Radika Bagaskara,
Seorang anak muda yang lebih beku dari bunga es yang ada di dalam freezer kulkas.
Yang lebih memilih suasana damai dari pada badan wanita yang aduhai.
Yang lebih memilih wajah pucat pasi dari pada bersemu merah karena jatuh cinta.
Dan yang lebih memilih berkencan dengan bola, buku dan juga gamesnya dari pada dengan para ledies yang mempunyai bulu mata badai ala ala ...
*JULI
RADIKA !!
RADIKA !!
RADIKA !!
HUUUUUUUUUUU ...
Sorak tepuk tangan pun begitu bergemuruh di lapangan basket Sekolah Bina Nusantara, ketika melihat Radika yang dengan lincahnya memanjakan sebuah bola basket dengan sangat romantis.
Radika yang kini baru menginjak diusia remajanya, yaitu 17 tahun, tak pernah tau jika hidup damainya akan musnah bersamaan dengan datangnya tahun baru diajaran baru kali ini.
"Ganteng banget woyys junior gw!!" seru kaka kelas yang hari itu menjadi juri dalam pertandingan basket yang selalu diadakan diakhir semester.

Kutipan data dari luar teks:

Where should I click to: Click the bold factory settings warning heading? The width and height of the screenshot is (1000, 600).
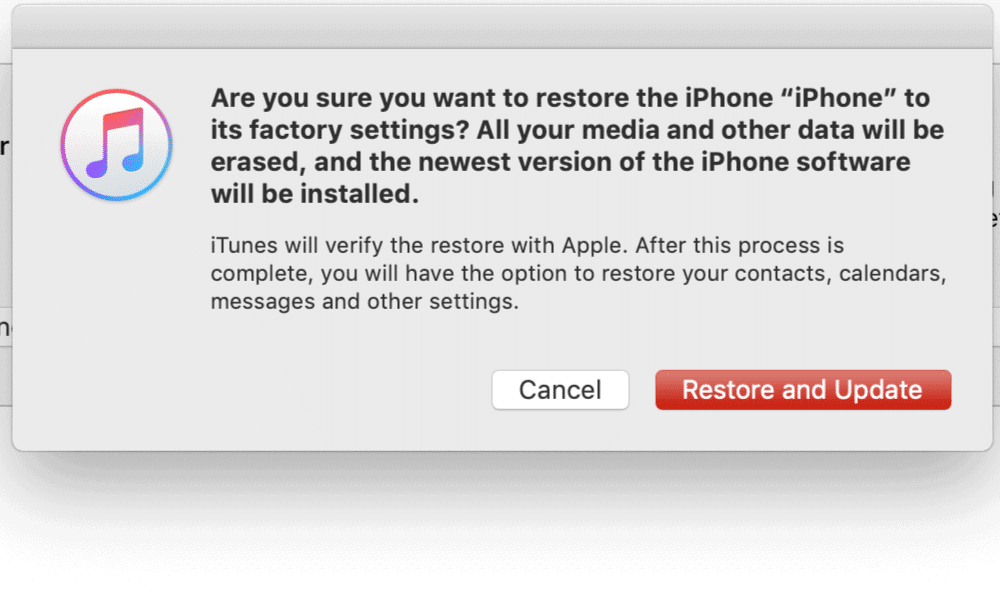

Bahkan para alumni pun sering datang ke sana disaat saat seperti ini. Selain untuk bersilaturahmi, mereka juga sering datang hanya untuk mengenang memory indah semasa SMA.
Indah sekali bukan? Tentu.
"Lo salah bangke!! Harusnya gini .. COOL BANGET WOOOYS ES BALOK GW!!" teriak salah satu senior lagi.
Sementara yang lain, hanya tertawa terbahak bahak mendengar itu.
"Ada cowo ganteng aja, lo lo pada ga tau diri!! Inget noh cowo cowo lo pada kebakar bulu ketek!!" seloroh Bagus yang tak lain adalah Ketua Osis.
"Dih syirikh syekaleee lo ah!!" sahut para senior lain yang juga berjenis wanita.
"Dasar betina!!" celetuk Bagus, melengos dengan sebuah cengiran yang mengembang.
Sontak semua para kaum betin yang Bagus sebut tadi pun berontak sampai melempar sepatu mereka masing masing pada Bagus.
"Woooy, beraninya keroyokan wooy!!" teriak Bagus tak terima.
Kekehan dan gelak tawa pun begitu terdengar samar dibanding gemuruh orang yang tengah menyemangati Radika di tengah lapangan.
****
"Hebat lo!!" tepuk Rio pada Radika, "belajar dari mana? Kenapa lo ga ikut tim basket kami aja?" lanjutnya lagi dengan memasang wajah yang ramah saat mereka sedang berada di loker.
Namun apa resspon Radika?
Ia hanya menatap datar Rio, lalu menggeleng dengan cepat, "untungnya buat gw apa ?"
Itu ...
Hanya itu,
Sontak Rio beserta timnya terdiam, mereka seperti tertampar secara masal dalam waktu yang bersamaan.
Rio pun menggaruk tengkuknya yang tak gatal, "yaa lo bisa ikut kita buat lomba sih, hanya itu !" jawabnya, kikuk.
Radika pun mengangguk, "kalo gitu, gw nolak deh .." jawabnya, lalu berkemas dari loker itu dan pergi begitu saja dari sana meninggalkan Rio beserta anak basket lainnya.
"Anjin* tuh bocah, gw gibeng juga nih ah! Belaga banget dah." seru Yoga, memeragakan gerakan pemanasan pencak silatnya.
"Heh ogeb, dia pasti menang dari lo kalo lo lawannya pake pemanasan doang!" geleng Rio, tertawa.
"Ah bab* pake i, lo bisanya ngelunturin semangat gw aja. Sebenarnya lo itu teman gw apa temen cowo kulkas itu sih?" cerocosnya, tak henti.
Rio pun kembali tertawa, "yang jelas, gw ga akan pernah ngenalin lo sebagai teman gw sama siapa pun!!"
Gelak tawa pun kembali terdegar. Bahkan anak anak basket yang sedari tadi hanya diam menelaah pembicaraan mereka pun kini ikut tertawa terbahak bahak.
"Setan!!"
Dan lagi, tawa itu kembali meledak tatkala Yogi mendumel seperti anak perawan yang lagi PMS.
Dan tak hanya sampai situ aja, bahkan ada yang terbatuk batuk karena tawa mereka yang tak hentinya menistakan Yogi.
"Nah lo, batuk kan lo? Bengek, bengek dah .. keselek air ludah lo sendiri kan? Mati sekalian sana!!" rutuk Yoga lagi. Mendengkus.